### [Vos tâches]
• A. Résumez le texte à lire en deux phrases.
• B. Relevez tous les passages que le texte à lire place entre guillemets français.
• C. Recopiez le passage du texte à lire qui va de «L’initiative pour une place financière suisse durable ne» jusqu'à «émission de CO2.» inclus.

### [Texte à lire]
##########
L’initiative pour une place financière suisse durable a finalement été lancée le 26 novembre 2024. Celle-ci n’en ferait pas assez et serait «responsable d’émissions de CO2 qui atteignent au moins 18 fois les émissions totales de la Suisse». Sachant que d’après l’Office fédéral de la statistique, les activités financières et d’assurance génèrent moins de 1% des émissions de gaz à effet de serre de la Suisse, le facteur serait de plus de 1800… si seulement c’était si simple!

Ce ne sont donc pas les bâtiments et ordinateurs des instituts financiers suisses qui polluent, mais bien leurs «activités commerciales ayant un impact sur l’environnement à l’étranger», qu’il faudrait aligner sur des objectifs de température et de biodiversité. On parle donc des activités d’entreprises non financières domiciliées à l’étranger «sur lesquelles ils ont une influence» (argumentaire des initiants). C’est tout le défaut de l’initiative de croire que les instituts financiers suisses peuvent dicter leur conduite à des entreprises étrangères – ils ne détiennent jamais plus de la moitié du capital des grands pollueurs.

L’initiative pour une place financière suisse durable ne propose rien de nouveau.

Il ne faut pas non plus oublier que les avoirs gérés par les instituts financiers suisses ne sont (sauf pour une très faible partie) pas les leurs, mais ceux de leurs clients, qui décident eux-mêmes comment ils souhaitent les investir. En outre, si un financement ou une assurance ne sont plus possibles en Suisse, comme le voudrait l’initiative, cela n’aura aucun effet sur l’activité polluante, qui sera simplement financée ou assurée dans un autre pays, par un institut qui se préoccupe encore moins de durabilité. Alors si le but est de se donner bonne conscience, l’initiative a un sens, mais elle n’évitera aucune émission de CO2.
##########
### [Données recueillies]
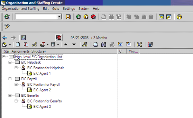Click the Staff Assignments (Structure) column header

pyautogui.click(x=60, y=51)
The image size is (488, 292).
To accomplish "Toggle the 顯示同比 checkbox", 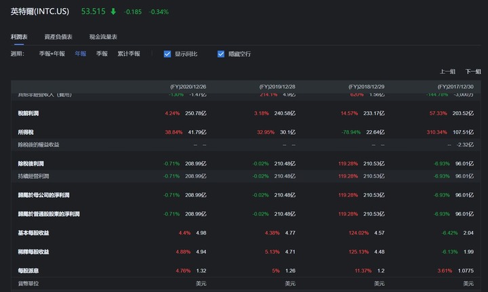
##########
### [Réponses]
• A. Lancée le 26 novembre 2024, l'initiative pour une place financière suisse durable vise les activités des instituts financiers suisses ayant un impact sur l'environnement à l'étranger, qu'elle voudrait aligner sur des objectifs de température et de biodiversité. Selon le texte, ces instituts ne peuvent pas dicter leur conduite aux entreprises étrangères et gèrent surtout l'argent de leurs clients, si bien que l'initiative n'évitera aucune émission de CO2, les activités polluantes devant simplement être financées ou assurées dans un autre pays.

• B.
- «responsable d’émissions de CO2 qui atteignent au moins 18 fois les émissions totales de la Suisse»
- «activités commerciales ayant un impact sur l’environnement à l’étranger»
- «sur lesquelles ils ont une influence»

• C.
L’initiative pour une place financière suisse durable ne propose rien de nouveau.

Il ne faut pas non plus oublier que les avoirs gérés par les instituts financiers suisses ne sont (sauf pour une très faible partie) pas les leurs, mais ceux de leurs clients, qui décident eux-mêmes comment ils souhaitent les investir. En outre, si un financement ou une assurance ne sont plus possibles en Suisse, comme le voudrait l’initiative, cela n’aura aucun effet sur l’activité polluante, qui sera simplement financée ou assurée dans un autre pays, par un institut qui se préoccupe encore moins de durabilité. Alors si le but est de se donner bonne conscience, l’initiative a un sens, mais elle n’évitera aucune émission de CO2.